=== RECORDS PROVIDED ===

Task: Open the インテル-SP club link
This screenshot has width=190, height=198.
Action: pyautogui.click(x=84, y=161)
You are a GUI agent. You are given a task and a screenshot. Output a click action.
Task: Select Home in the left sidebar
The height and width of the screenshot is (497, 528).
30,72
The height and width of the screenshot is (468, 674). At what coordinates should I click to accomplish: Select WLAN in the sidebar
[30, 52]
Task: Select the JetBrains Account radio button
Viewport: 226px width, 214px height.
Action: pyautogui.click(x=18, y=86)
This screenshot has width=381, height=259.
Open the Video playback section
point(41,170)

===
=== RECORDS PROVIDED ===

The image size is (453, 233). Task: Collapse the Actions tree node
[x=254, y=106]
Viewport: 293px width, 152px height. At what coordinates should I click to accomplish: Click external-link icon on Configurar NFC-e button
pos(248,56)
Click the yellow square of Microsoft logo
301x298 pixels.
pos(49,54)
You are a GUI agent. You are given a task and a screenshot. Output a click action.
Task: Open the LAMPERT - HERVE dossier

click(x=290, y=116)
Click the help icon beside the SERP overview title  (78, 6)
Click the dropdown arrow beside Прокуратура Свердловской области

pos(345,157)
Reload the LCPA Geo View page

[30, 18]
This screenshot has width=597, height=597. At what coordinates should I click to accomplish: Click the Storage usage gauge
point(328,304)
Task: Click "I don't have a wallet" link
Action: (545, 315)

===

=== INSTRUCTIONS TO FOLLOW ===
In your answer, include only the lines above starting at the line that holds "Task: Open the インテル-SP club link" and ending at the line that holds "Task: Select the", copied exactly.

=== RESPONSE TO THIS TASK ===
Task: Open the インテル-SP club link
This screenshot has width=190, height=198.
Action: pyautogui.click(x=84, y=161)
You are a GUI agent. You are given a task and a screenshot. Output a click action.
Task: Select Home in the left sidebar
The height and width of the screenshot is (497, 528).
30,72
The height and width of the screenshot is (468, 674). At what coordinates should I click to accomplish: Select WLAN in the sidebar
[30, 52]
Task: Select the JetBrains Account radio button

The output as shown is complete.